• **REQUIREMENT**
Below are some records. Retype exactly the lines from the one containing "Screen dimensions: 868x439" through the one containing "The height and width of the screenshot is (532, 804).", both included, skipping every picture.

• **PROVIDED DATA**
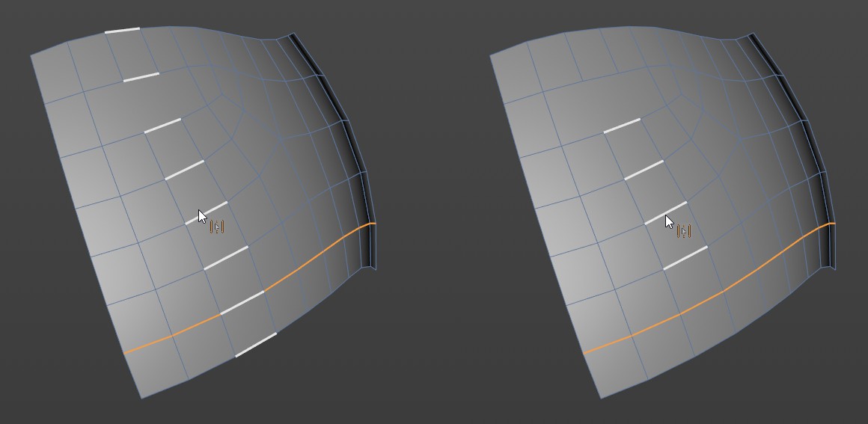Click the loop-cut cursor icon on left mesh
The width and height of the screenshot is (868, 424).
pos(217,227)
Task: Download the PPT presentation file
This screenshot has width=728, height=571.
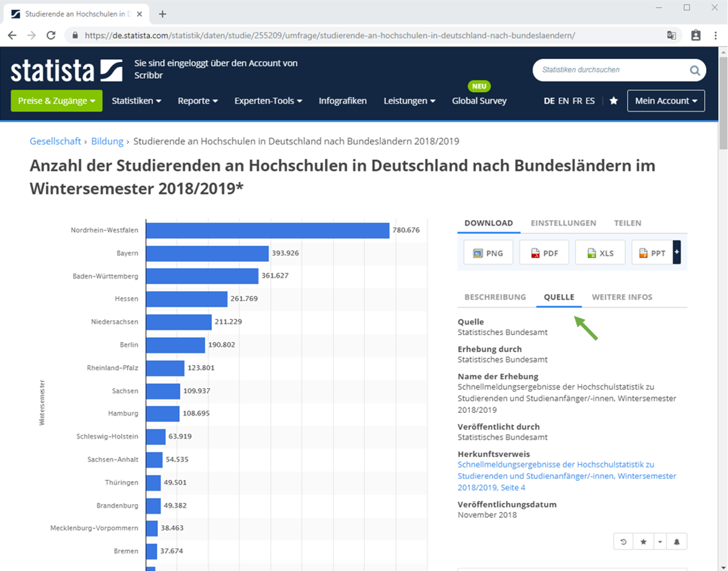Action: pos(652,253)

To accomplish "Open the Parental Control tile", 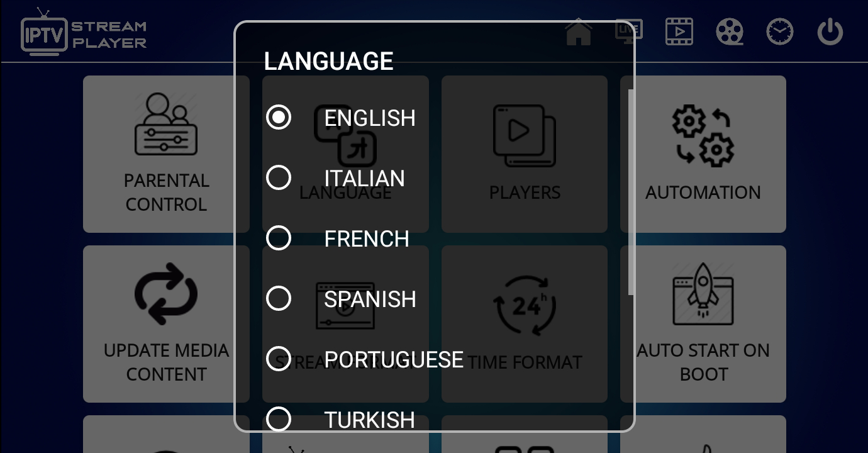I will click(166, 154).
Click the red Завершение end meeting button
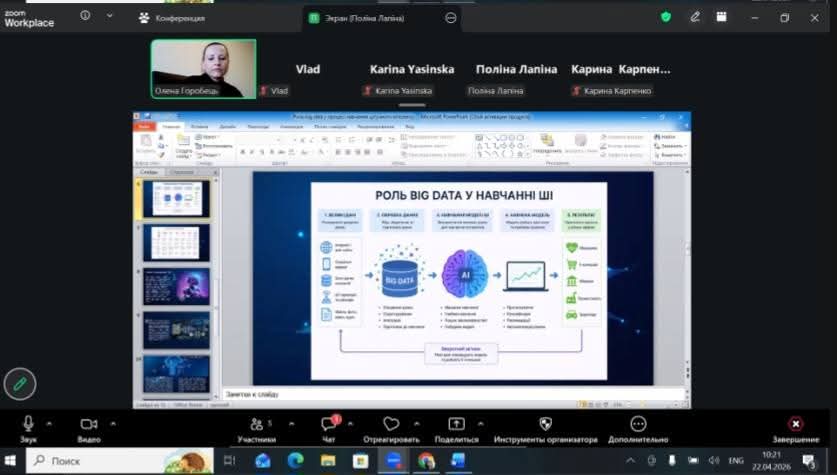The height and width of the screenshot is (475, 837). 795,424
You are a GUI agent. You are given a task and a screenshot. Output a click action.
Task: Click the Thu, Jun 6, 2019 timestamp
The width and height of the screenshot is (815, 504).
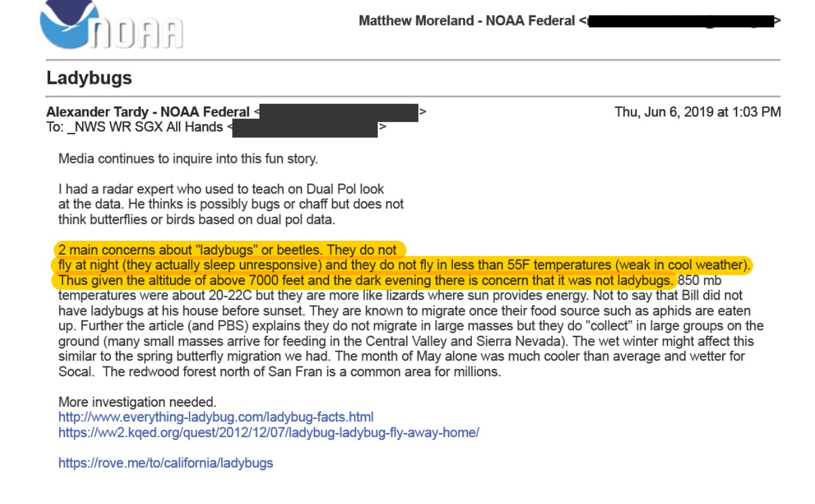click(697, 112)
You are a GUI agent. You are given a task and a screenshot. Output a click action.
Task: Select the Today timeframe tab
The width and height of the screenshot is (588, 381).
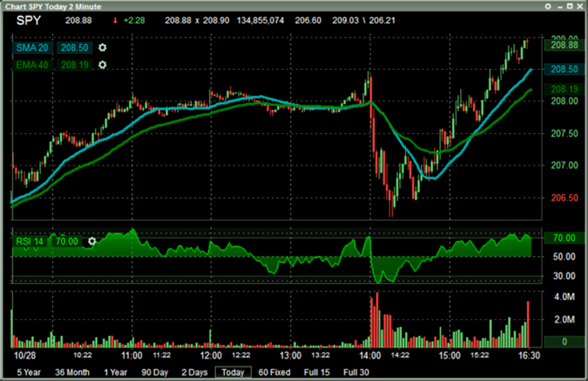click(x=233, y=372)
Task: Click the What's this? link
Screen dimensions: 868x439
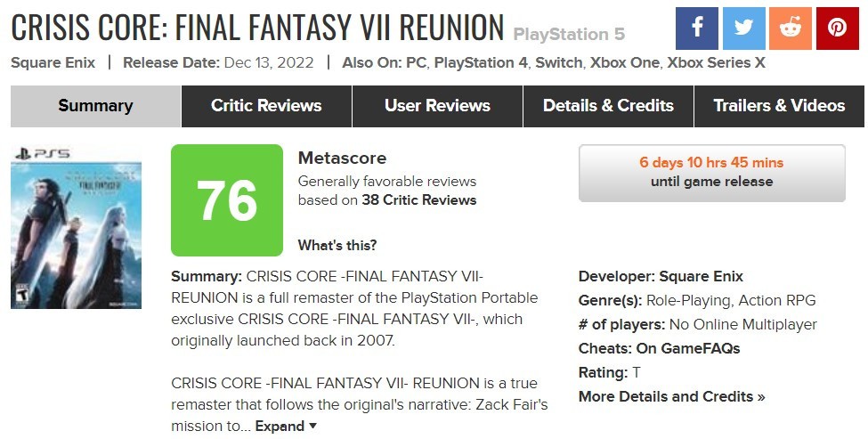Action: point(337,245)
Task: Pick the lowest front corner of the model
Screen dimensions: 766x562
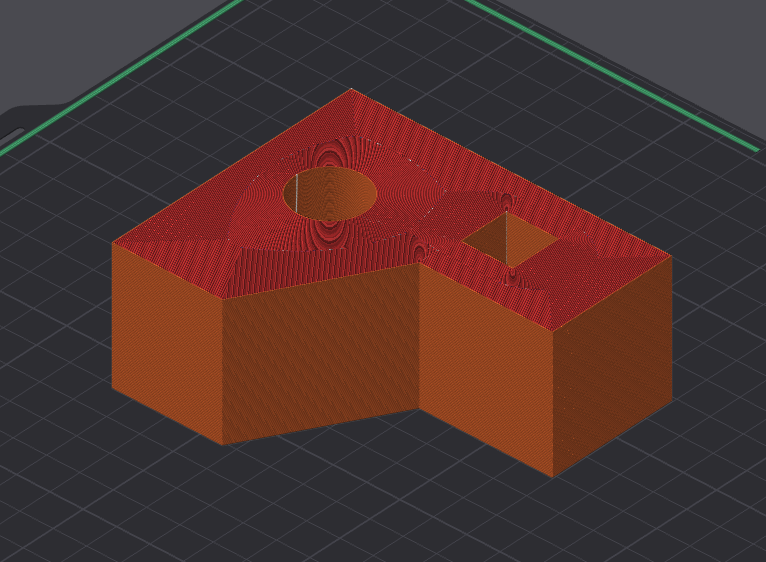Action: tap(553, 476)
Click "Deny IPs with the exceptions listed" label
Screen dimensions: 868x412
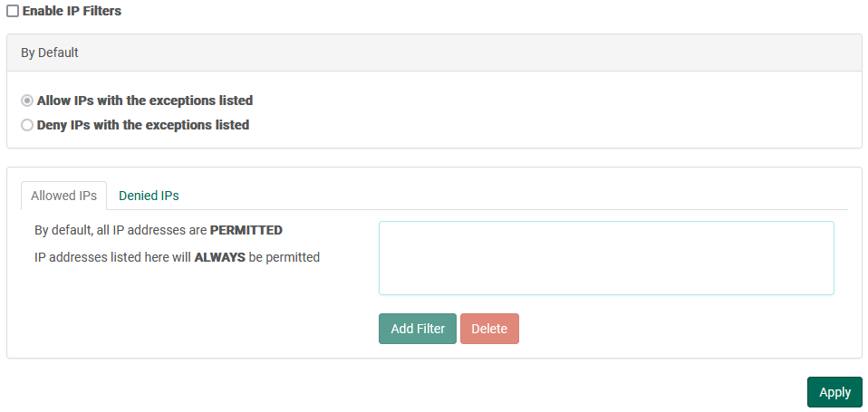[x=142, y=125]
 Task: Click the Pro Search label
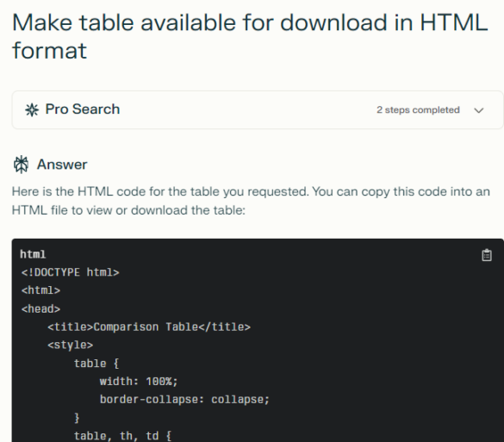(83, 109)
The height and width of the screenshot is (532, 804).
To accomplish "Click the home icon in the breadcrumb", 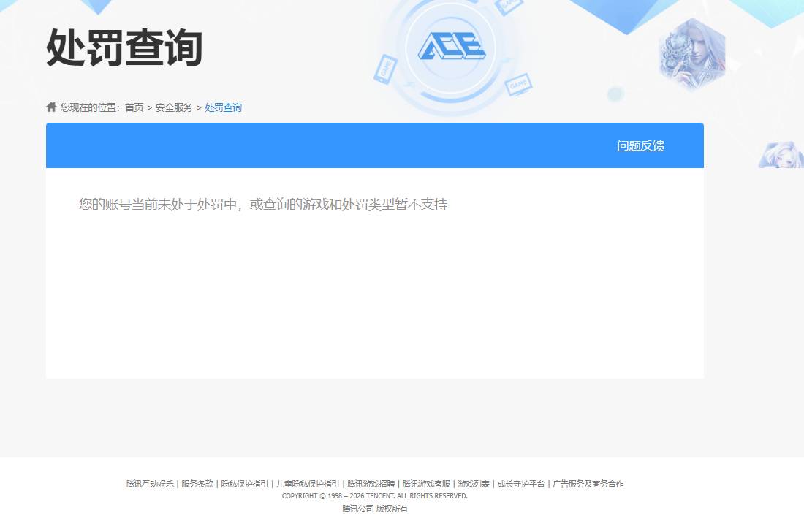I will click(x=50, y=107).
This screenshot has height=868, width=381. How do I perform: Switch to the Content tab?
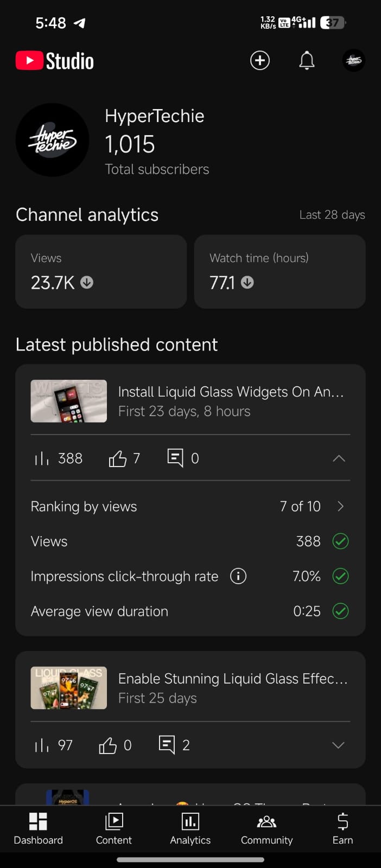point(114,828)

• **EXERCISE SOLUTION**
Screen dimensions: 868x439
Action: point(337,245)
Task: Pick the lowest front corner of the model
Screen dimensions: 766x562
Action: tap(553, 476)
Click "Deny IPs with the exceptions listed" label
Screen dimensions: 868x412
[x=142, y=125]
 Task: Click the Pro Search label
(83, 109)
The height and width of the screenshot is (532, 804).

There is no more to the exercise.